Análise | Stardew Valley - Empreendedorismo de Fazenda

Games que simulam a criação e manutenção de fazendas não são nenhuma novidade no mercado, tendo ganhado inúmeras entradas, que vão desde Farmville até o famigerado Colheita Feliz. Nenhuma dessas obras, contudo, conseguiu ser o que Harvest Moon fora em seu auge: uma experiência verdadeiramente viciante, que oferecia inúmeras possibilidades ao jogador, não limitando o jogo a simplesmente cultivar suas plantações ou alimentar os diversos animais da fazenda. Eis que, na tentativa de resgatar o espírito perdido dos primórdios dessa franquia, surge Stardew Valley, o game que todos os órfãos dos primeiros Harvest Moon tanto esperaram.
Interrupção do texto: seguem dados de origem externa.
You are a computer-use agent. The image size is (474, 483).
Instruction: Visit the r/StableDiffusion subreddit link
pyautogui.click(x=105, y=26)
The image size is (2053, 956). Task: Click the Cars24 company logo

Desenvolvido pela ConcernedApe, esse jogo indie tem como principal objetivo oferecer ampla liberdade ao jogador, não limitando nossa experiência com tarefas exaustivas, possibilitando que, essencialmente, façamos o que bem entendermos. Logo no início criamos nosso personagem, que pode ser menino ou menina, e o vemos abandonar seu terrível emprego na cidade grande a fim de se mudar para o campo, para cuidar da velha fazenda de seu avô. Chegamos, pois, a Stardew Valley, uma pequena cidadezinha e prontamente, após breve recepção do prefeito local, podemos explorá-la ou colocar a mão (controle mais precisamente) na massa e iniciar a vida de fazendeiro.
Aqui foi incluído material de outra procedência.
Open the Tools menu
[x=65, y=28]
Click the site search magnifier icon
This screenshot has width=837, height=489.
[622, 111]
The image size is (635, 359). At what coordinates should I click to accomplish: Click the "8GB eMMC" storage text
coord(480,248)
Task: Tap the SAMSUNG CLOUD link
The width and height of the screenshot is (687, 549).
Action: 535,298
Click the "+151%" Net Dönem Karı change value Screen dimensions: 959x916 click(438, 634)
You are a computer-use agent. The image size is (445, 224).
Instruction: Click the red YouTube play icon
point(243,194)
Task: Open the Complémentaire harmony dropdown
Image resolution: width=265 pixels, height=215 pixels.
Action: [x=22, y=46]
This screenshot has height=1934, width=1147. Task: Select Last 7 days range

Aqueles que jamais jogaram um game do tipo provavelmente irão se perguntar por que raios iria perder seu tempo com um game sem objetivo ou trama bem definida. Stardew Valley, realmente, pode parecer algo “sem propósito”, mas ele resgata a própria essência dos videogames: o entretenimento. Não há competição, ou desafios obrigatórios e sim pura diversão. O objetivo em si, nós próprios escolhemos, seja ele construir uma gigante fazenda, melhorar todos as ferramentas, casar com alguém da cidade, explorar as minas locais, dentre inúmeras outras possibilidades. Cada uma dessas atividades trazem mecânicas simples e intuitivas, não requerendo infindáveis tutoriais, como nas versões mais recentes de Harvest Moon.

Isso, contudo, não quer dizer que o jogo não possua qualquer história. Cada um dos personagens possuem subtramas próprias, desenvolvidas através de curtas cutscenes que são desbloqueadas conforme atingimos certo nível de amizade, que pode se transformar em um relacionamento amoroso, como já dito anteriormente. Naturalmente que o casamento com alguém da cidade traz certos benefícios, com essa pessoa ajudando nas tarefas da fazenda. Além disso, logo no início do game descobrimos que um supermercado abriu as portas no local, ameaçando destruir toda aquela vida mais simples do campo – cabe a nós decidir se vamos ajudar o prefeito a expulsar essa rede ou se vamos “nos vender” e fortalecer as operações do mercado.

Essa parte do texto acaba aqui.